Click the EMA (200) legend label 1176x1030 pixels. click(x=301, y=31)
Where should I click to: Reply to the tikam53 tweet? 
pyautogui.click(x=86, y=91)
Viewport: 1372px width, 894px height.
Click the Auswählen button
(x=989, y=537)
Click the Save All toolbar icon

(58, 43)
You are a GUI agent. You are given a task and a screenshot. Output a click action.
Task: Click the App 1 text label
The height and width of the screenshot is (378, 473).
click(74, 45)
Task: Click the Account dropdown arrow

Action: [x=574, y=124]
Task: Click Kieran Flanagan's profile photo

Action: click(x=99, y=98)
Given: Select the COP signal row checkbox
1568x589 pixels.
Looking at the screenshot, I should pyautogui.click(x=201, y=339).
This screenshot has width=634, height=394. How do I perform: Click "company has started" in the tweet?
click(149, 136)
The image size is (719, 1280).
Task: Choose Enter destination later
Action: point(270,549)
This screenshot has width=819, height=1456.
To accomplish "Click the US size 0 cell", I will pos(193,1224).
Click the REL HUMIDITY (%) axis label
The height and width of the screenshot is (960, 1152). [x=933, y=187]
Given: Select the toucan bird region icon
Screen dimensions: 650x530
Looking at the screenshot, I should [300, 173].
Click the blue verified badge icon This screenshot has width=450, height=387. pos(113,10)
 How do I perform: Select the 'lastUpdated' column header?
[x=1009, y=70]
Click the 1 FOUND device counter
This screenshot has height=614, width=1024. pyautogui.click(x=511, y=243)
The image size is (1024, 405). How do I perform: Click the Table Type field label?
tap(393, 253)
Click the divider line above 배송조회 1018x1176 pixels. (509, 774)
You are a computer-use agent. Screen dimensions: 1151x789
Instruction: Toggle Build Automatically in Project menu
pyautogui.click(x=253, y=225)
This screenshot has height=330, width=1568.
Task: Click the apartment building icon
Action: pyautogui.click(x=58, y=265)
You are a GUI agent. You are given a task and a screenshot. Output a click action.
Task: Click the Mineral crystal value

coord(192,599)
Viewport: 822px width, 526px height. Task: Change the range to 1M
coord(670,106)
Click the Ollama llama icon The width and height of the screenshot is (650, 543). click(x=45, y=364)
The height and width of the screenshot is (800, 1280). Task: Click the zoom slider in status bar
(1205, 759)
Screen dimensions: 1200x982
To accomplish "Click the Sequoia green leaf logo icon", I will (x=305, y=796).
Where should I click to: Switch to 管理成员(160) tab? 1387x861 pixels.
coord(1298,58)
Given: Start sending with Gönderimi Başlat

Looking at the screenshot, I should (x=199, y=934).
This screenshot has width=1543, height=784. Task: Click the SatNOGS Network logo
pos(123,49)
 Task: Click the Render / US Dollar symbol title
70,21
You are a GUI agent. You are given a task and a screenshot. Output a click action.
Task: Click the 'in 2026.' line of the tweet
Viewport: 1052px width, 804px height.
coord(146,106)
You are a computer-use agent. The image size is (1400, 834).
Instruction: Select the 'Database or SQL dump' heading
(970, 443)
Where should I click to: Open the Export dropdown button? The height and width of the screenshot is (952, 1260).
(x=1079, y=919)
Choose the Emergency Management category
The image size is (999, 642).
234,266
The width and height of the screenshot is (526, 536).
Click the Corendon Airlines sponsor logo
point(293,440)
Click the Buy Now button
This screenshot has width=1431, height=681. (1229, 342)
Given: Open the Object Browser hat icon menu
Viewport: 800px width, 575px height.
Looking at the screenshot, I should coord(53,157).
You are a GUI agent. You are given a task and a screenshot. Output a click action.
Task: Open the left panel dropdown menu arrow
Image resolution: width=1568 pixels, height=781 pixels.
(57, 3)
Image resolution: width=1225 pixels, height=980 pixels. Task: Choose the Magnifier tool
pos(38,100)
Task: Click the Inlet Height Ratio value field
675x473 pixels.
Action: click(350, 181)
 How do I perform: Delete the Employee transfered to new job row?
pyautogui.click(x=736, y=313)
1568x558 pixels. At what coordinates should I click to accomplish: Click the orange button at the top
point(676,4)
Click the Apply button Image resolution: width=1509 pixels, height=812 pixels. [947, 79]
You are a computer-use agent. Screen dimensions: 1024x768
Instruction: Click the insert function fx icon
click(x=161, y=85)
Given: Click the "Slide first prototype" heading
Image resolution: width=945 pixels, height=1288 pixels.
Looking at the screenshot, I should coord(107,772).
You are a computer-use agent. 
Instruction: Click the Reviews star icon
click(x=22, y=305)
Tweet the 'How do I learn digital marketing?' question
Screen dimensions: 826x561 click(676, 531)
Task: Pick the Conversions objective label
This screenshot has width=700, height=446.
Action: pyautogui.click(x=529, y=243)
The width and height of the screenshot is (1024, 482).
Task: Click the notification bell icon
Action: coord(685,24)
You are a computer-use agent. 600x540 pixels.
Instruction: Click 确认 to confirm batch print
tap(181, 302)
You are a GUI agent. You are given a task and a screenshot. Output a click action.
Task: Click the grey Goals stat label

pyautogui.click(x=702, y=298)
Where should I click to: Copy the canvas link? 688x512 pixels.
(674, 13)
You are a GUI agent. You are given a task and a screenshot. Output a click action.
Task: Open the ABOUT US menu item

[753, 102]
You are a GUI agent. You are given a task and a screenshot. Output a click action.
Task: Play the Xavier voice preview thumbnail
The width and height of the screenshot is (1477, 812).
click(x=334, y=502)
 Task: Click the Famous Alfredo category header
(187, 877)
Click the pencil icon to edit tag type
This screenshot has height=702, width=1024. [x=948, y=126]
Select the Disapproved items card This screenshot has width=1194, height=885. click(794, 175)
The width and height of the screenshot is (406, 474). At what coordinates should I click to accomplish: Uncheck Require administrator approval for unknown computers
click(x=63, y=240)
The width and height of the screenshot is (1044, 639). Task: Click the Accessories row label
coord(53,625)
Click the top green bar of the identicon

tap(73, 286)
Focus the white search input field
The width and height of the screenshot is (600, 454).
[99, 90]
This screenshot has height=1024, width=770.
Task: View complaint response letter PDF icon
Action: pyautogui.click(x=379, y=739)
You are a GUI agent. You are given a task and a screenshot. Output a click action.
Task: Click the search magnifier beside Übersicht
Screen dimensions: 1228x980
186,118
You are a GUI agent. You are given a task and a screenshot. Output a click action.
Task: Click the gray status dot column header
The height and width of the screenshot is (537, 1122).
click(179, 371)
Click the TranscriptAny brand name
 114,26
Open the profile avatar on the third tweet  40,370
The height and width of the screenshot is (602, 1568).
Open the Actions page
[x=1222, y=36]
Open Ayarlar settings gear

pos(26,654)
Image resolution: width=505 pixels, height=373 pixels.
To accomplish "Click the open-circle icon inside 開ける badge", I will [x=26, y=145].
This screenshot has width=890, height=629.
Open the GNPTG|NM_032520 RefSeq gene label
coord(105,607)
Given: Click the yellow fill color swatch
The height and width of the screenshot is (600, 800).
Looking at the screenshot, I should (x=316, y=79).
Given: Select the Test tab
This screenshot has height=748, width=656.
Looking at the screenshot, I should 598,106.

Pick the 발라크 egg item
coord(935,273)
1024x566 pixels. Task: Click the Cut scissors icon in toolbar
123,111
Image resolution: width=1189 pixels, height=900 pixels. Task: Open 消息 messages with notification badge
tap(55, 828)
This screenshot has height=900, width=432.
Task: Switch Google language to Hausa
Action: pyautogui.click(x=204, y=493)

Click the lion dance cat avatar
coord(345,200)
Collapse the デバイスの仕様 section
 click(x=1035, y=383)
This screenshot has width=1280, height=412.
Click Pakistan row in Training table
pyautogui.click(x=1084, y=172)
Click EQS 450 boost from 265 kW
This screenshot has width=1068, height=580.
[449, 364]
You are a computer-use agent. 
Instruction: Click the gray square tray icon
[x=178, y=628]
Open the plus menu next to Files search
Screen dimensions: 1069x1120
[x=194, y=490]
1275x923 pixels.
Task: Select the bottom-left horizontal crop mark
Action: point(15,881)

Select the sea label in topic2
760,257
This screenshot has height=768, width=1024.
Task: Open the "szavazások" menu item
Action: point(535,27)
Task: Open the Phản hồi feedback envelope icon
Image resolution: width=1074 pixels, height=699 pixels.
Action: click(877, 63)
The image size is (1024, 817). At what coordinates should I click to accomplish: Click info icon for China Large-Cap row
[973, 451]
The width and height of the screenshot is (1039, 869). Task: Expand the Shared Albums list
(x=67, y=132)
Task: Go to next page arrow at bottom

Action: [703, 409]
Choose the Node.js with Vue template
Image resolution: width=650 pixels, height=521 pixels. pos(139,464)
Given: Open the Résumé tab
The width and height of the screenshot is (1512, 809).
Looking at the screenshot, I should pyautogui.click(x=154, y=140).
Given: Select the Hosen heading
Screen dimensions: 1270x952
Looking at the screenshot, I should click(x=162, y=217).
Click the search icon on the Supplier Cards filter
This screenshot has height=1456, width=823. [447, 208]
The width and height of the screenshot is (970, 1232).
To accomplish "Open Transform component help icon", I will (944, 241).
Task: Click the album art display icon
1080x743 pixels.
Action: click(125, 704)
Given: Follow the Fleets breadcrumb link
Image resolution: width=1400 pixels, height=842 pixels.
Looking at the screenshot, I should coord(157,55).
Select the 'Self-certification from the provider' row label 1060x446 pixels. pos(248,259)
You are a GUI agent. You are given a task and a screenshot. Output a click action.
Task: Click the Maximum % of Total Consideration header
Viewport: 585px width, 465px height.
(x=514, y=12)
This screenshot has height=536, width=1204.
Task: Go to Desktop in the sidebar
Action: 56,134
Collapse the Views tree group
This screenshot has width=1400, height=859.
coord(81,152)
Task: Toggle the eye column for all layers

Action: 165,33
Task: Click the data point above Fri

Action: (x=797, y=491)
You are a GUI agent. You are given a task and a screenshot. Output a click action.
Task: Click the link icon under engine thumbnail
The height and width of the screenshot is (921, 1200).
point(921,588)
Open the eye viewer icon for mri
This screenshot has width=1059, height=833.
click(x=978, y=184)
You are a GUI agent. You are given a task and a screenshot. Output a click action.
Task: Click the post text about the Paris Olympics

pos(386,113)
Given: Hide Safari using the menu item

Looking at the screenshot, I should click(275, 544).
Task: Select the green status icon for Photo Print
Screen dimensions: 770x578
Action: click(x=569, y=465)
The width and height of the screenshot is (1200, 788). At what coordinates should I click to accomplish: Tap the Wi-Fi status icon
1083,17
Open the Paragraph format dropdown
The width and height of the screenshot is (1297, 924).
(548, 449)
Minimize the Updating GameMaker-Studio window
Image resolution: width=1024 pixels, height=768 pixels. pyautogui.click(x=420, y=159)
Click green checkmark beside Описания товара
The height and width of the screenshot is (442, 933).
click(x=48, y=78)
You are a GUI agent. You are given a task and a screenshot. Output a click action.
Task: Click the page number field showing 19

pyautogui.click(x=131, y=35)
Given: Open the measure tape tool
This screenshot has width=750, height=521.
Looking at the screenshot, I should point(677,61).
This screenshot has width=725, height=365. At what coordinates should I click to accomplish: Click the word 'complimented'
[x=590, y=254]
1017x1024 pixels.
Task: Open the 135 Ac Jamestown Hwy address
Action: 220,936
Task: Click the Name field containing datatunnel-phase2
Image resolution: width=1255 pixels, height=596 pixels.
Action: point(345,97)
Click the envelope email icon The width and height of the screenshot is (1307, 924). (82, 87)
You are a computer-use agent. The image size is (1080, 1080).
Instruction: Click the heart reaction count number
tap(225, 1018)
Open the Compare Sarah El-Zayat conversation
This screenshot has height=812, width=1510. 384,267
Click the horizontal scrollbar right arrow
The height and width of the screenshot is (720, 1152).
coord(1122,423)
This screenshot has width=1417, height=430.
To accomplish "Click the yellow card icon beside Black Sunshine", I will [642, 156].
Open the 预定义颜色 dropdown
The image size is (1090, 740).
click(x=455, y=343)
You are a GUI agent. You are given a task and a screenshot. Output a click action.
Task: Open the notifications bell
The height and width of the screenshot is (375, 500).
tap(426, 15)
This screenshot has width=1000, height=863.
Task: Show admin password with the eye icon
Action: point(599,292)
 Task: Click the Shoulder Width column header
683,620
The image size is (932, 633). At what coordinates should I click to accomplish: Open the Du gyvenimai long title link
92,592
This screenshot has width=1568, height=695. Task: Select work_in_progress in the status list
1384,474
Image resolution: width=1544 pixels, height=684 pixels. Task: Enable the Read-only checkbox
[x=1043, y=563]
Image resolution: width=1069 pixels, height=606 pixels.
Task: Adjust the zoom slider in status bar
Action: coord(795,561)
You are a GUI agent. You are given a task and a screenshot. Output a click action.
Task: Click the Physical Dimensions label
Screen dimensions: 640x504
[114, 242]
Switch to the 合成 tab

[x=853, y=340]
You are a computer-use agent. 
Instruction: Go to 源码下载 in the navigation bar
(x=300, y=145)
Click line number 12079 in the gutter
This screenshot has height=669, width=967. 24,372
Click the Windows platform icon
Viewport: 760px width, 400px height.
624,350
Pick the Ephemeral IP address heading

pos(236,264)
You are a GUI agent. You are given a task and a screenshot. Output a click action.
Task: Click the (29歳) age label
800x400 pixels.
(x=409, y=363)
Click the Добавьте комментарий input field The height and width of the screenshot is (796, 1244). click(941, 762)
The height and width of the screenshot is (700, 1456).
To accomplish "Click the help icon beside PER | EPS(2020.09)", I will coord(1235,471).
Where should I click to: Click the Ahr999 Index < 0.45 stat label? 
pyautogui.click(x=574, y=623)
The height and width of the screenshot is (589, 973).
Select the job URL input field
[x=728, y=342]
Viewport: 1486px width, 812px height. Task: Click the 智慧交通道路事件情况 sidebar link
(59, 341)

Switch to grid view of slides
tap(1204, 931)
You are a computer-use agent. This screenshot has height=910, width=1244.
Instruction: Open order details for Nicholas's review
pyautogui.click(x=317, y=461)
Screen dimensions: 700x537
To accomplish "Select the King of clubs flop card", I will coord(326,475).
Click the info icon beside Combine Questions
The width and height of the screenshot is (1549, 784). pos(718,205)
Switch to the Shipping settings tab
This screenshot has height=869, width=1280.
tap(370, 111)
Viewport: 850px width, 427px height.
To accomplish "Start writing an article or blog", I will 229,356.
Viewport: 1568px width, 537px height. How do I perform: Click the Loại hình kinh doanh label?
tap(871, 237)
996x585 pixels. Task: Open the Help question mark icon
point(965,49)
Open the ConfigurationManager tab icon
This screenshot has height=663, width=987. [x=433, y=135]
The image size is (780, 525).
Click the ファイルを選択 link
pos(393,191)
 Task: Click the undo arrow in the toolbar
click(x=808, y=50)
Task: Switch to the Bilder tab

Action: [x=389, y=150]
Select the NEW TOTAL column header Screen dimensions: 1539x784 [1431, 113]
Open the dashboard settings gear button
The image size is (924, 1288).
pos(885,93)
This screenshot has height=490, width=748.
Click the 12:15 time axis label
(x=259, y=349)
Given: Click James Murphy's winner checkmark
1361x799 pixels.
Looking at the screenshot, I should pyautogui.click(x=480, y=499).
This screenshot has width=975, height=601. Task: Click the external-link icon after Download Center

### Problem to work on
Please output the lines of the listing above that fall in the stretch from the one with "Task: Toggle the eye column for all layers" through the one with "Click the horizontal scrollbar right arrow", exactly and only those.

### Exercise solution
Task: Toggle the eye column for all layers

Action: 165,33
Task: Click the data point above Fri

Action: (x=797, y=491)
You are a GUI agent. You are given a task and a screenshot. Output a click action.
Task: Click the link icon under engine thumbnail
The height and width of the screenshot is (921, 1200).
point(921,588)
Open the eye viewer icon for mri
This screenshot has width=1059, height=833.
click(x=978, y=184)
You are a GUI agent. You are given a task and a screenshot. Output a click action.
Task: Click the post text about the Paris Olympics

pos(386,113)
Given: Hide Safari using the menu item

Looking at the screenshot, I should click(275, 544).
Task: Select the green status icon for Photo Print
Screen dimensions: 770x578
Action: click(x=569, y=465)
The width and height of the screenshot is (1200, 788). At what coordinates should I click to accomplish: Tap the Wi-Fi status icon
1083,17
Open the Paragraph format dropdown
The width and height of the screenshot is (1297, 924).
(548, 449)
Minimize the Updating GameMaker-Studio window
Image resolution: width=1024 pixels, height=768 pixels. pyautogui.click(x=420, y=159)
Click green checkmark beside Описания товара
The height and width of the screenshot is (442, 933).
click(x=48, y=78)
You are a GUI agent. You are given a task and a screenshot. Output a click action.
Task: Click the page number field showing 19

pyautogui.click(x=131, y=35)
Given: Open the measure tape tool
This screenshot has width=750, height=521.
Looking at the screenshot, I should point(677,61).
This screenshot has width=725, height=365. At what coordinates should I click to accomplish: Click the word 'complimented'
[x=590, y=254]
1017x1024 pixels.
Task: Open the 135 Ac Jamestown Hwy address
Action: 220,936
Task: Click the Name field containing datatunnel-phase2
Image resolution: width=1255 pixels, height=596 pixels.
Action: point(345,97)
Click the envelope email icon The width and height of the screenshot is (1307, 924). (82, 87)
You are a computer-use agent. The image size is (1080, 1080).
Instruction: Click the heart reaction count number
tap(225, 1018)
Open the Compare Sarah El-Zayat conversation
This screenshot has height=812, width=1510. 384,267
Click the horizontal scrollbar right arrow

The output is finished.